# [TASK BRIEF]
Word for word, copy the line containing "Given: Click Ответить" and every line after it in the records below, leaving pictures out.

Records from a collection
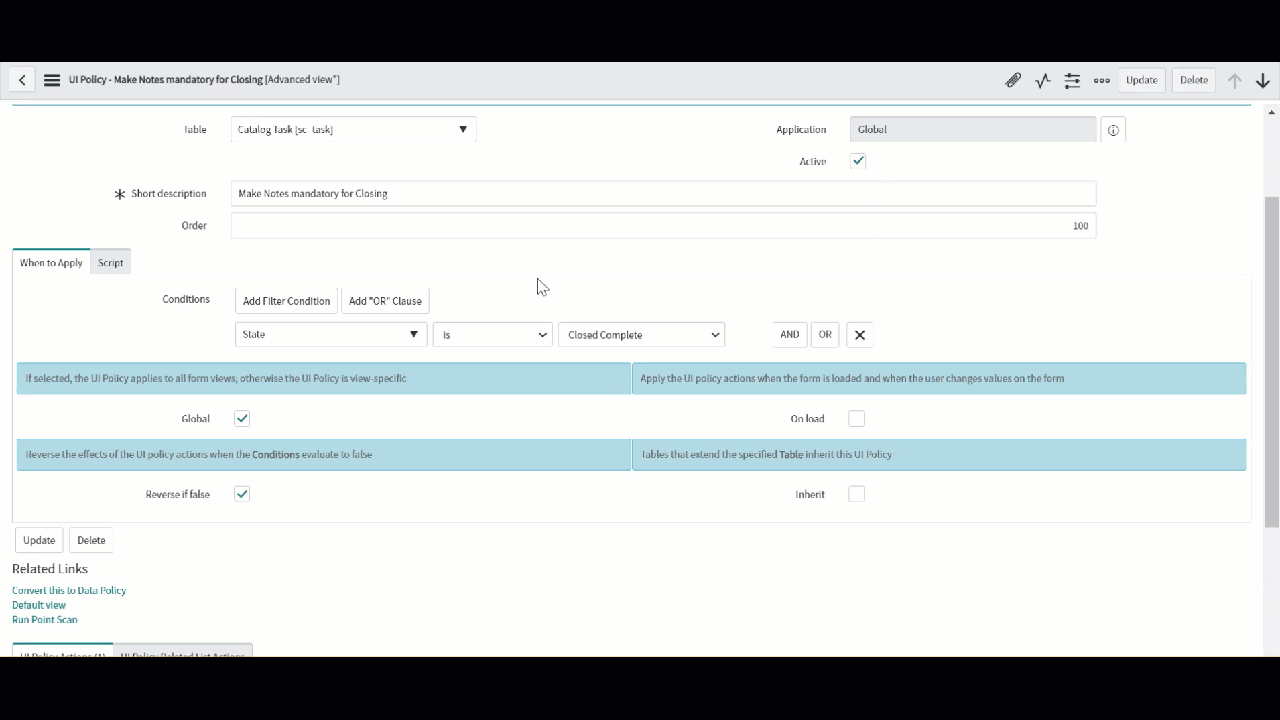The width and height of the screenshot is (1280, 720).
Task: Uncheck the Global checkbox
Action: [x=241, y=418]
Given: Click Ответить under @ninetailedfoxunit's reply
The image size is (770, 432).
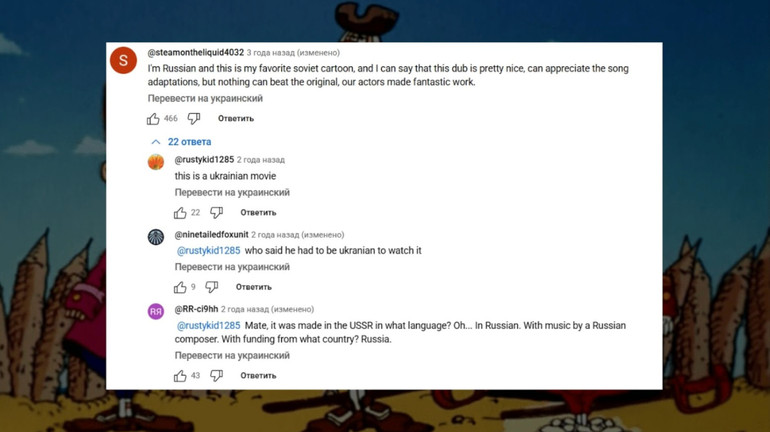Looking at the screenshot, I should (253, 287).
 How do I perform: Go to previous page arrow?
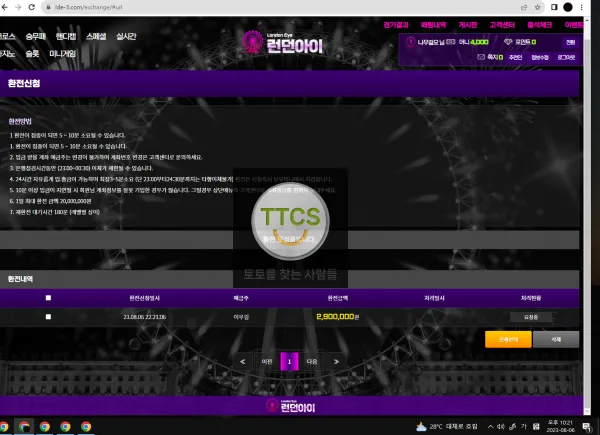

# [RESPONSE BELOW]
Given: Click Ответить under @ninetailedfoxunit's reply
The image size is (770, 432).
Looking at the screenshot, I should (253, 287).
 How do I perform: Go to previous page arrow?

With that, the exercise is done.